Sans vouloir aucunement excuser Frontenac, il convient de tenir conjointement responsables de sa mauvaise action ceux-là qui le confirmèrent dans ses préjugés contre les Jésuites dès qu’il fut arrivé à Québec. Ils partagent avec lui l’odieuse solidarité de cette diffamation.

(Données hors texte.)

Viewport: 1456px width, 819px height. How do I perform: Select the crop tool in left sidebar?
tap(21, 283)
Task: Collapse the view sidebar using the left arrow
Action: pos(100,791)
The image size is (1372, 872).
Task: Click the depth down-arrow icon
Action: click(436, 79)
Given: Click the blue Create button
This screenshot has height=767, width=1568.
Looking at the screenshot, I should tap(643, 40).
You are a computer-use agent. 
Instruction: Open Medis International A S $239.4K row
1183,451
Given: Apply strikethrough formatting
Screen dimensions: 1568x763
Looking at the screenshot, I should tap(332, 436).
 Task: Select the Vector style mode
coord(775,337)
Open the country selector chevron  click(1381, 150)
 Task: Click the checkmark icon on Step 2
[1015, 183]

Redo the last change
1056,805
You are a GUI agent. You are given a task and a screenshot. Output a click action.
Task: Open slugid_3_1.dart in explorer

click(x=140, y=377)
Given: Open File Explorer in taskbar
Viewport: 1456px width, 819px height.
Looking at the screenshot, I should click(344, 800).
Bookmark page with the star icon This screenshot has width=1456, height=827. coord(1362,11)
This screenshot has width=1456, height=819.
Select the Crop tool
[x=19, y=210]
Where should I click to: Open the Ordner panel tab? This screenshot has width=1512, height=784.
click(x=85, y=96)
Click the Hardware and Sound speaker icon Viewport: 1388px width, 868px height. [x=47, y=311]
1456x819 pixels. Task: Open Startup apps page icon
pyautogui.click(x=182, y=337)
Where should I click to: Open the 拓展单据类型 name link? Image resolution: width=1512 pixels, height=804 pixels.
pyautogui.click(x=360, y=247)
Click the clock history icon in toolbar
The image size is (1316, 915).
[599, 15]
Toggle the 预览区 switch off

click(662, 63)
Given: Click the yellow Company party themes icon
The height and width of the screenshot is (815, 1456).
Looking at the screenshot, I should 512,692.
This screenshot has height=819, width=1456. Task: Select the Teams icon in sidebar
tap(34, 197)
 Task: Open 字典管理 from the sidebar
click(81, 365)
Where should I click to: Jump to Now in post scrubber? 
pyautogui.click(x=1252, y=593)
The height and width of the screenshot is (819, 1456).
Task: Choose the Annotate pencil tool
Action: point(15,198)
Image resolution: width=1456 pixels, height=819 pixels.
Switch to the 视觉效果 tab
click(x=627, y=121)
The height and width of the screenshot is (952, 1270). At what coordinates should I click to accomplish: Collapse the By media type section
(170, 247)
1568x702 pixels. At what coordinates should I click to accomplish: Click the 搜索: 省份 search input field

Il est évident que Frontenac était prévenu contre la Compagnie de Jésus bien avant son départ de France, car vingt jours vécus au Canada n’étaient pas un délai suffisant d’observation qui lui permît de juger équitablement des religieux qui avaient tant fait déjà pour le bien spirituel et temporel de la colonie. Remarquons, en effet, que le gouverneur écrit à Colbert moins d’un mois après son installation officielle dans la capitale de son gouvernement. Nous comptons à peine trois semaines entre le 12 septembre, date de la séance du Conseil Souverain où furent enregistrées les lettres patentes de Louis XIV nommant Frontenac son lieutenant-général au Canada, et le 2 novembre 1672 date du rapport du gouverneur au ministre. J’en conclus donc, et logiquement je l’espère, que Frontenac écrivant à Colbert que les Jésuites « songeaient autant à la conversion du Castor qu’à celle des âmes, et que leurs missions étaient de pures moqueries », était beaucoup plus l’écho des sentiments haineux des ennemis des Jésuites au Canada que des siens propres.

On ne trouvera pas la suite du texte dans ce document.